Thank you for answer.

can you please answer those questions:

1-do I have add this the same tem to the potential equation and what do you expect the form of it.

2-Can you please write the same code with Neuron and not Python as file.hoc , because I did not installed Python. by this way I can your code using NEURON Simulator.

3- Can you give the example of external and internal concentration in file.hoc so I can modified it using NEURON.

Thank you in advance.

[adamjhn]

1. These changes to concentrations in the Frankenhaeuser–Hodgkin would not directly alter the membrane potential, but may influence the currents for mechanisms you choose to put in the axon, via the Nernst potentials.
2. This code above is written with NEURON. Python is the standard interface for NEURON and required to use the rxd module. Please try installing NEURON with Python, have a look at the quick start guide.
3. The recommended way is to use the NEURON with the rxd Python module, but you could achieve a similar effect using a mod file, see example 6 in Expanding NEURON’s Repertoire of Mechanisms with NMODL.

[ted]

This thread will be split into two threads. The "new" thread will contain the posts on and after November 5.
Reason: The posts starting with November 5 are on a different topic than the earlier posts.

Basic Forum etiquette:
1. Do not make duplicate posts.
2. Questions or answers that diverge from the topic of an existing thread should not be appended to that thread. They should become the initial post of a new thread.

Violations of Forum etiquette can result in temporary suspension or banning from the Forum.

[ahmed.hamzah]

Thank you for replaying, and I am sorry I did not mean to be disturbing.
I do not know the new topic where can post it to post it again at rigth place.

[ted]

Don't worry about that--you don't have to repost anything. The new thread will go in this same discussion area, because it's about using rxd.

[ahmed.hamzah]

Dear adamjhn,
you said "1.These changes to concentrations in the Frankenhaeuser–Hodgkin would not directly alter the membrane potential, but may influence the currents for mechanisms you choose to put in the axon, via the Nernst potentials."
Can you tell me more about this mechanism please, and what is the governing equation behind?

[ted]

That's a very good question. NEURON's computational engine can calculate ionic equilibrium potentials in the course of a simulation.
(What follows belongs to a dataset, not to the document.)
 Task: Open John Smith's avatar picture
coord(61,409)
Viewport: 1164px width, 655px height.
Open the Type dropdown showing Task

If your model includes an NMODL-specified "ion accumulation mechanism" (a mechanism with a USEION statement that WRITEs the intra- or extracellular concentration of one or more ionic species), then by default NEURON's computational engine will automatically update the affected ionic concentrations and use the Nernst equation to recalculate the equilibrium potentials of those species in every affected segment the course of a simulation. rxd can also affect the concentrations of ionic species, but I must defer the discussion of that to Adam who knows a lot more about it than I do.

[ramcdougal]

Similarly, NEURON automatically updates Nernst potentials for species defined using rxd. For more on the math governing Nernst Potentials, see this entry on Wikipedia. Ion current through a channel is typically proportional to the difference between the membrane potential and the corresponding Nernst potential.
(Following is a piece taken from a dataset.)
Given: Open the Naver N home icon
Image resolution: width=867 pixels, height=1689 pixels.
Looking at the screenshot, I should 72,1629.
Here's an example model with Hodgkin-Huxley dynamics and dynamic intracellular sodium and potassium.

Code: Select all

import matplotlib.pyplot as plt
from neuron import h, rxd
from neuron.units import ms, mV

h.load_file('stdrun.hoc')

soma = h.Section(name='soma')
soma.L = 20
soma.diam = 20
soma.insert('hh')

cyt = rxd.Region([soma], nrn_region='i')
k = rxd.Species(cyt, name='k', charge=1)
na = rxd.Species(cyt, name='na', charge=1)
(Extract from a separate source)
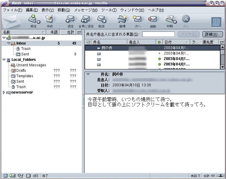Image resolution: width=226 pixels, height=179 pixels.
Task: Click the subject/sender search field
Action: click(158, 34)
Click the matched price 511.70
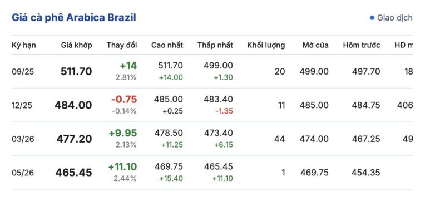Image resolution: width=445 pixels, height=201 pixels. click(x=76, y=71)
iclamp = h.IClamp(soma(0.5))
iclamp.delay = 2
iclamp.dur = 0.1
iclamp.amp = 0.9

v = h.Vector().record(soma(0.5)._ref_v)             # Membrane potential vector
t = h.Vector().record(h._ref_t)                     # Time stamp vector
ek = h.Vector().record(soma(0.5)._ref_ek)

h.finitialize(-65 * mV)
h.continuerun(20 * ms)

plt.figure()
plt.subplot(2, 1, 1)
plt.plot(t, v)
plt.ylabel('v (mV)')
plt.subplot(2, 1, 2)
plt.plot(t, ek)
plt.xlabel('t (ms)')
plt.ylabel('ek (mV)')
plt.show()

Note the y-axis on the lower graph is the offset relative to -74.14 mV. With potassium efflux, the potassium Nernst potential ek shifts slightly in a depolarizing direction.